Bureau officials will meet with a designated contact person, who will deliver forms to students, then collect the completed forms, seal them in an envelope and mail them to the Census. In some cases, enumerators will actually go to dorms and collect information from students, said Britton.
Campus administrators across the state said they are doing what they can to quell student misgivings.
“We will have some mandatory hall meetings,” said Carol Williamson, Salisbury State University vice president for student affairs. Resident dorm assistants will distribute and collect the forms from students.
“We used electronic mail to let (off-campus) students know the Census will be coming to their rental properties,” Williamson said.
The University of Maryland has tried to get coverage of the census in the campus newspaper, said a spokesman. Even community colleges have launched campaigns reminding students to complete and mail their forms.
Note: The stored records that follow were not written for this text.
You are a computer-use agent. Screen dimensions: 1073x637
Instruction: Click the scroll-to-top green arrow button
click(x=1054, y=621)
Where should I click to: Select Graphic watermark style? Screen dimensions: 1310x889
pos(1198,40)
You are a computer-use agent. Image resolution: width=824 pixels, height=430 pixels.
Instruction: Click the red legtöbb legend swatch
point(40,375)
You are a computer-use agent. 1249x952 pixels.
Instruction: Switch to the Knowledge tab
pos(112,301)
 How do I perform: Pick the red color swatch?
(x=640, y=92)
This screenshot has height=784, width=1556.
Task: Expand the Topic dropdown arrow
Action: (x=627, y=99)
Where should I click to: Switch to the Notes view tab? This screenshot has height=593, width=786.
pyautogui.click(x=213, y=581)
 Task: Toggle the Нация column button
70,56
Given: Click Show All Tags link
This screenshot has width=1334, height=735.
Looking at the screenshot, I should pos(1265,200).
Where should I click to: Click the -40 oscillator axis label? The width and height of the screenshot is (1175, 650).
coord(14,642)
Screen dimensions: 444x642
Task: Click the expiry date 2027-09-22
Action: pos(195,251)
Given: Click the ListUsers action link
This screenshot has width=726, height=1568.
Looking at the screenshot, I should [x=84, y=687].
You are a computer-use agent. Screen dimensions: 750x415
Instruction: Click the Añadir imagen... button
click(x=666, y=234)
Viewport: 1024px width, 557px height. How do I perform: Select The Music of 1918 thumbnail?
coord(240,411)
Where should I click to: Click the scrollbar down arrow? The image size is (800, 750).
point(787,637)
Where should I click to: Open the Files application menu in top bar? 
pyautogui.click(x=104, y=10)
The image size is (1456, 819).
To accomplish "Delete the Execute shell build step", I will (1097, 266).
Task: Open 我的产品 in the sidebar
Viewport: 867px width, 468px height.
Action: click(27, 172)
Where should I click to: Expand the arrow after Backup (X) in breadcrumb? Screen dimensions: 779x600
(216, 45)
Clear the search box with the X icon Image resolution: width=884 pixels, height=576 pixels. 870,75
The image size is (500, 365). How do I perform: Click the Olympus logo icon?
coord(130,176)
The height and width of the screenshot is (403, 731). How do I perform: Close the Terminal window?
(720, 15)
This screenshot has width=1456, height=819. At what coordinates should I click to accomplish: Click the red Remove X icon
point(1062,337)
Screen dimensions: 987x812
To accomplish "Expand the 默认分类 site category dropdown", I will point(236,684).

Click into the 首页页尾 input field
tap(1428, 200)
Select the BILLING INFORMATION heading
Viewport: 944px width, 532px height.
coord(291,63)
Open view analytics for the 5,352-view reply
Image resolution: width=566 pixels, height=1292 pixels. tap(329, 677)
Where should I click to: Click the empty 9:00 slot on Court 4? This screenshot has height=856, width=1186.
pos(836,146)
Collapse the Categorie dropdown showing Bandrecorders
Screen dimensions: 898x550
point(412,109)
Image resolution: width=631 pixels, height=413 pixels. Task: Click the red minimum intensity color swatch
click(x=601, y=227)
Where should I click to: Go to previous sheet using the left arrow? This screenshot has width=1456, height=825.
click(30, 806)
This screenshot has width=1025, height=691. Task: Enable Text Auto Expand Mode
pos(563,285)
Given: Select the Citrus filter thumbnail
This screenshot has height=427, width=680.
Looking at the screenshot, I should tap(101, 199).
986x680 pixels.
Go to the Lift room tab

Despite the hoopla, some students are holding steadfast to their skepticism about the forms.
“What time do you shower? Do you live with your grandma?” said Ayo Oluokun, 20, a College Park sophomore mocking the questions on the census. “The government is always trying to get in our business.”
Eating a hamburger and catsup-dipped fries in the student union, Oluokun went on about government conspiracies, and how he thought the census might facilitate them. Then his friend chimed in.
“I don’t really have a problem with it,” said freshman Jermaine Davis, 18, shaking his head at Oluokun’s skepticism. “It only takes 10 minutes.”
Others said they did not think the census would help them.
“I’m Native American, and I feel like my culture is so small that it (the census) really wouldn’t affect it,” said Thomas Allen, 19, a sophomore.
Jermain Jones, an African-American freshman, said he doubts the census would help the economy.
“These are questions they (the Census) could answer if they just visited the neighborhoods where we live more often … then they would have a better idea of what we need,” he said.
But not all students were stirred to passion by the census debate. They wrinkled their brows and looked to the sky in an apparent search for answers when asked about the forms. With spring in the air and the semester set to end in a matter of weeks, it just wasn’t a priority.
“I haven’t really thought much about it,” said Lena Fanara, 18, from West Hyattsville. “But I guess it’s good the government is taking an interest in us,” she said.